On Fri, 2020-12-18 at 15:15 -0500, Jérôme Carretero wrote:
Please correct me if I'm wrong but as far as I understand it, as of
today the flow for generating SPDX data to build software BoMs,
documented eg. in:

- https://www.fossology.org/get-started/basic-workflow/
-
https://elinux.org/images/2/20/License_Compliance_in_Embedded_Linux_with_the_Yocto_Project.pdf

involves building your own database of SPDX files after reviewing all
the sources, which doesn't look to be something at reach of most
businesses.
The challenge is that Yocto Project lets you build your own custom
software, which means you also end up in your own BoM situation. We
generally therefore provide tooling that can help you generate the
information you need but there usually isn't "one size fits all".

I would mention the meta-spdxscanner layer as having
support/integration for some of the more recent scanning and document
generation tools.

I am wondering by extension:

- Whether there are businesses selling pre-masticated SPDX data
(I can imagine one would be willing to pay a little something to
obtain a collection of "certified" (or possibly "insured") SPDX);
I'm sure there are services provided, particularly by some of the
member OSVs but as I mention above, its hard to have a one size fits
all since you can patch or reconfigure the sources at will.

- Whether there are (plans for having) public, collaborative
repositories of SPDX data that could be trusted over automatic
scans of source.
We are hoping to have better tools integration where the build process
may be able to generation better SBoM and SPDX information directly.
Unfortunately its an area its hard to find people willing to
contribute.

Cheers,

Richard


Jérôme Carretero
 

On Fri, 18 Dec 2020 20:34:01 +0000
"Richard Purdie" <richard.purdie@linuxfoundation.org> wrote:

The challenge is that Yocto Project lets you build your own custom
software, which means you also end up in your own BoM situation. We
generally therefore provide tooling that can help you generate the
information you need but there usually isn't "one size fits all".
Of course different choices can be made regarding obligations (where
licenses are shown, how sources are distributed) but it in the same way
that today ${LICENSE_DIRECTORY}/${P}/recipeinfo contains a LICENSE key
which is very useful figuring out obligations, SPDX could be used to
have more information and more trust.

In most of my experience, a product mostly contains F/LOSS code from
major Yocto/OE layers, maybe a couple of other 3rd party libraries, a
couple of patches here and there, and a few 100kSLOC of "original" code;
the BoM consists... in an image manifest file.
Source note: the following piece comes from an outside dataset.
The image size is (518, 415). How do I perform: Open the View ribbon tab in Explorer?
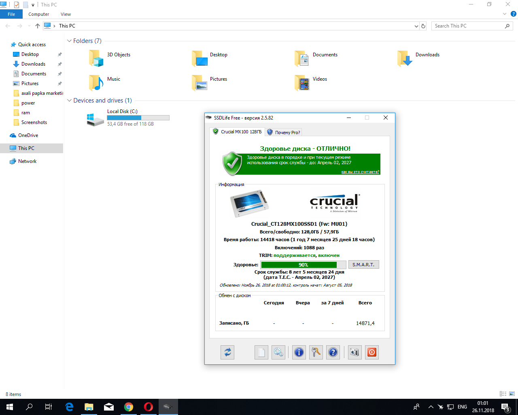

A huge portion of the SPDX data could be reused, to get an
almost-complete better BoM.

I would mention the meta-spdxscanner layer as having
support/integration for some of the more recent scanning and document
generation tools.
Yeah, I used it. I can see that it mostly works except for the fact
that you either spend a lifetime doing source code analysis, or just a
few years because you trust the agreement of multiple robots on the
license verdict, which only leaves you the ambiguous files to process
(and that's time-consuming work).

I'm sure there are services provided, particularly by some of the
member OSVs but as I mention above, its hard to have a one size fits
all since you can patch or reconfigure the sources at will.
SPDX data contains package and also source file info (based on hashes),
so if a patch is applied, an analysis would only need to concern
modified files. Provided a development history and a baseline SPDX
available, it would significantly reduce the amount of work one would
face.

We are hoping to have better tools integration where the build process
may be able to generation better SBoM and SPDX information directly.
Unfortunately its an area its hard to find people willing to
contribute.
It's certainly easy to verify after do_patch (or after do_compile in
some cases) that sources correspond to existing SPDX files, or to
lookup SPDX files in an external database based on hashes of sources,
but automatically generating SPDX:

- is very time-consuming and I don't see it as something that one would
even do eg. in continuous integration;
- is not perfect; I don't think the build process could automatically
generate more than "candidate SPDX" information except maybe for a
couple of really-clean packages where the developers care about that.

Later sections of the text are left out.